The Walk of the Amazon Heroes (Spanish: Paseo de los Héroes Amazónicos, /es/) is a museological boulevard median, only pedestrian, along Avenue Mariscal Cáceres in Iquitos, Loreto, Peru. It is a recent place in the city. It was built around 2009 and opened in early 2010. It is mainly dedicated to the heroes who gave their lives to protect the Amazonian people during the various battles, including those in Güeppí.

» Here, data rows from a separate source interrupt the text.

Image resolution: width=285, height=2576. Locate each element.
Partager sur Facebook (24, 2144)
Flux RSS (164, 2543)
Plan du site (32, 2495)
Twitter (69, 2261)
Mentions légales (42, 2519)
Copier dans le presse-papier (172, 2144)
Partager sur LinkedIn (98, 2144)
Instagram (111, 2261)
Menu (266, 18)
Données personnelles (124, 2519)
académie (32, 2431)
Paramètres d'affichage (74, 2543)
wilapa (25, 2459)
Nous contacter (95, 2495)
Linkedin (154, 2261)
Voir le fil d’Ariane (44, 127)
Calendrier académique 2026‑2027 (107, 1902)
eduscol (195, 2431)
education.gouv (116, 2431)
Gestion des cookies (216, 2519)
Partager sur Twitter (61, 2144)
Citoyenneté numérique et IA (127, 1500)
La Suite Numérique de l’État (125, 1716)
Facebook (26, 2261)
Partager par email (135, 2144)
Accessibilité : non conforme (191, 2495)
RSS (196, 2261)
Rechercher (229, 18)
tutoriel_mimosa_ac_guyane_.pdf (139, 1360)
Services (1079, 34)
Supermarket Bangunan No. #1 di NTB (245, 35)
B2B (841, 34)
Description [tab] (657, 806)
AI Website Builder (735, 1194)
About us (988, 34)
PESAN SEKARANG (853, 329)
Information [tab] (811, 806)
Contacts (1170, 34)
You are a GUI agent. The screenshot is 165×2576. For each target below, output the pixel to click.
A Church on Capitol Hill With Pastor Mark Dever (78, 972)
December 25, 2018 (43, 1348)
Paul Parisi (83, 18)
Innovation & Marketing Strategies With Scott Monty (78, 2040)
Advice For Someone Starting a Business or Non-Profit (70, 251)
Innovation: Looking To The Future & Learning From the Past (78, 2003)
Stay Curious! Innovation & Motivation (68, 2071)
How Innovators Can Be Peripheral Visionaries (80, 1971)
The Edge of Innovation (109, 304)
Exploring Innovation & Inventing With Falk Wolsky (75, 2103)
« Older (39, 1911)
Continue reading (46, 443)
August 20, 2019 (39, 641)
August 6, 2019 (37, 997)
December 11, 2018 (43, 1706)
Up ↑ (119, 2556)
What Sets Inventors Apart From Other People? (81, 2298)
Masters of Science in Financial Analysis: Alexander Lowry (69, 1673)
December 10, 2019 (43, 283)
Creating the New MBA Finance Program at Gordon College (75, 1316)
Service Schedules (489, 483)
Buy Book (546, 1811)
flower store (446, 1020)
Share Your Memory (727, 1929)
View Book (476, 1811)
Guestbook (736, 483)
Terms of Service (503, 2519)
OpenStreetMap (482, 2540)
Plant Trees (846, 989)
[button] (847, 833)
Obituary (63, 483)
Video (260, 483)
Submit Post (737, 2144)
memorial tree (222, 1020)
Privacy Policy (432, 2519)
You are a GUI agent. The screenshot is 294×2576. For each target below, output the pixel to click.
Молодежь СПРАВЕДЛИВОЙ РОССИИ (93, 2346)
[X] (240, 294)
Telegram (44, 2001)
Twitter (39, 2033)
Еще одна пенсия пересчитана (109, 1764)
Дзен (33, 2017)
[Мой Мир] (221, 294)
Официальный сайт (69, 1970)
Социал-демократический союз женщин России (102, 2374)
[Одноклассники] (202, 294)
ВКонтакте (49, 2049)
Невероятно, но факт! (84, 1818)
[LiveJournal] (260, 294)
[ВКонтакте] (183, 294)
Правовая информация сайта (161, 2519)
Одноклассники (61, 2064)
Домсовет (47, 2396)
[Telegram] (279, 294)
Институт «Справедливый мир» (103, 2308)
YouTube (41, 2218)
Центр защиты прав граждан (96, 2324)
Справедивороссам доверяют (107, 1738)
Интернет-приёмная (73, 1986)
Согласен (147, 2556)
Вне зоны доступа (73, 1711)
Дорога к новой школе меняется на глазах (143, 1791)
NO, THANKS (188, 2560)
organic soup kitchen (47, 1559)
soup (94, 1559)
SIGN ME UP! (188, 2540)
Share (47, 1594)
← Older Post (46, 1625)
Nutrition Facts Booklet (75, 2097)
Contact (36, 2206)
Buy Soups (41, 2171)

The Walk is a type of boulevard-median of 4 meters in central of Avenue, which separates the two-lane road East and West, with a slab path and sides decorated with 40 busts of heroes on pedestals, in addition to 43 lamps, ornamental flower gardens and some seats sheltered by small transparent awnings. During the night, each bust gets its own lighting: a focus located across the bust, the other side. The walk begins tangent at Avenue Miguel Grau with the statue of a soldier holding the Flag of Peru, and in turn, rests on a pedestal largest, known as The Unknown Soldier (El Soldado Desconocido). The edges of the walk are protected by balustrades chain to prevent pedestrians walked over the gardens. The current two-lane road East and West, measuring 5 meters, improving traffic.

Only four long blocks of the walk is decorated with busts (up the street Ramón Castilla), continuing the following parts of the pavement (without them, but with the same care ornamental) to reach the coastal street of Lake Moronocha's Caballero Lastre, one of the western confine of Iquitos.